==== Task inputs

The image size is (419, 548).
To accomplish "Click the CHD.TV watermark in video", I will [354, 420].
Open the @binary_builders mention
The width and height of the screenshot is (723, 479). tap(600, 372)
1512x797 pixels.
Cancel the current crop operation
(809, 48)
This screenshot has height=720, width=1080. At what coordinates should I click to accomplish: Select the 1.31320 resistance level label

========

▶ **Instruction**: Reproduce all of the data entries above verbatim, keeping every line and character unchanged.

▶ **Complete response**:
The image size is (419, 548).
To accomplish "Click the CHD.TV watermark in video", I will [354, 420].
Open the @binary_builders mention
The width and height of the screenshot is (723, 479). tap(600, 372)
1512x797 pixels.
Cancel the current crop operation
(809, 48)
This screenshot has height=720, width=1080. At what coordinates should I click to accomplish: Select the 1.31320 resistance level label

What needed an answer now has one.